*** Record excerpts
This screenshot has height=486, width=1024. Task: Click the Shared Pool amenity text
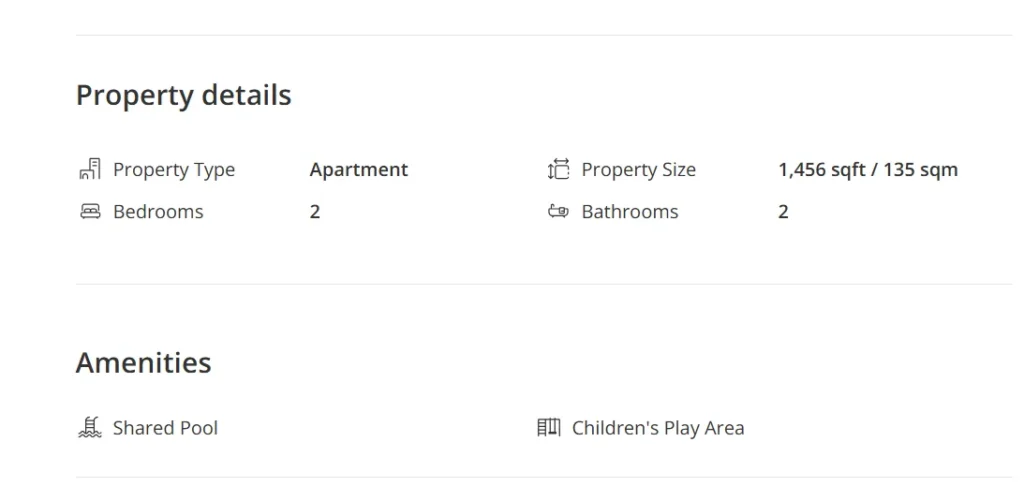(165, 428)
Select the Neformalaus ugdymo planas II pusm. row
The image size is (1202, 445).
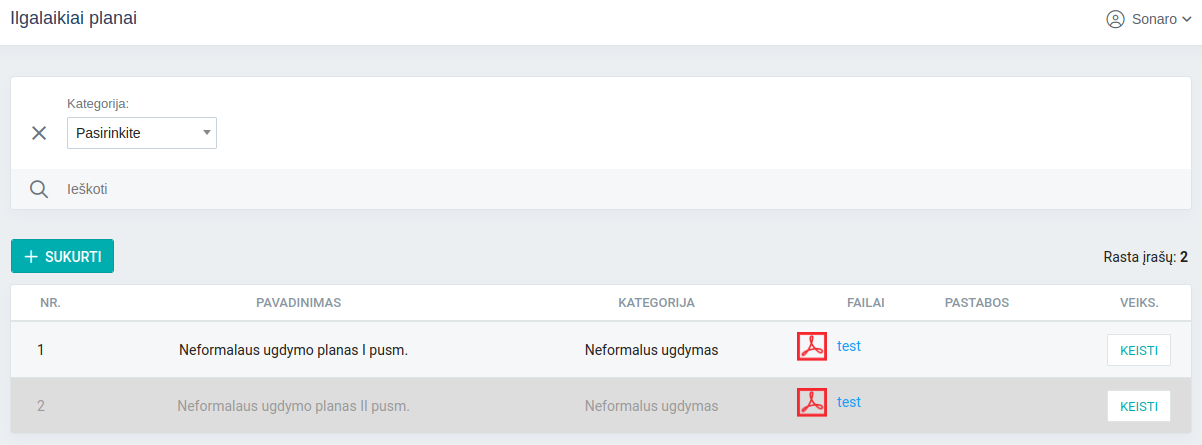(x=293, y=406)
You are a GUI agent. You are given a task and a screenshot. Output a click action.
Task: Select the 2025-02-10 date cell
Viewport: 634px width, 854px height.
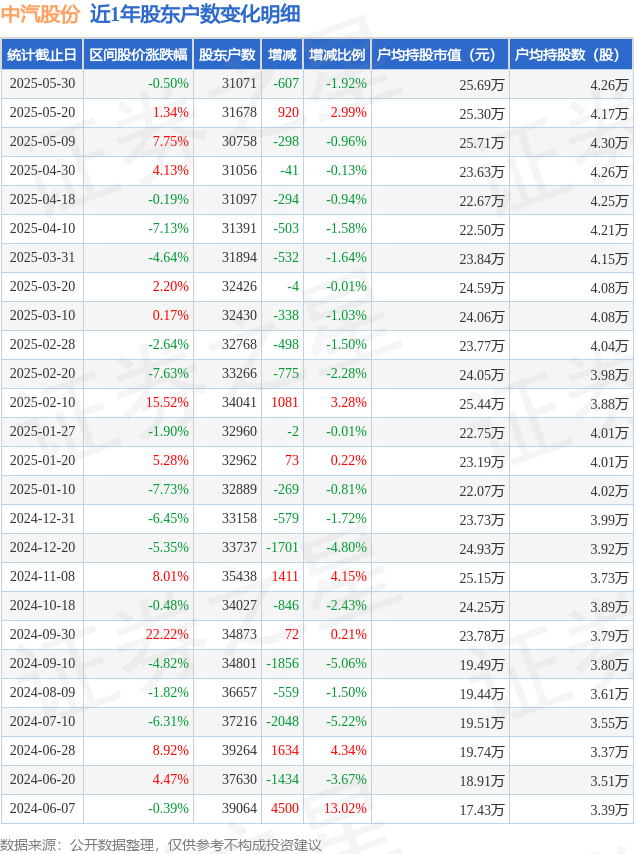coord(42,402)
******
● What to do
Each record above goes into the copy unchanged; the pictures do not.

● Solution for this exercise
This screenshot has height=486, width=1024. Task: Click the Shared Pool amenity text
(165, 428)
Select the Neformalaus ugdymo planas II pusm. row
The image size is (1202, 445).
(x=293, y=406)
You are a GUI agent. You are given a task and a screenshot. Output a click action.
Task: Select the 2025-02-10 date cell
Viewport: 634px width, 854px height.
coord(42,402)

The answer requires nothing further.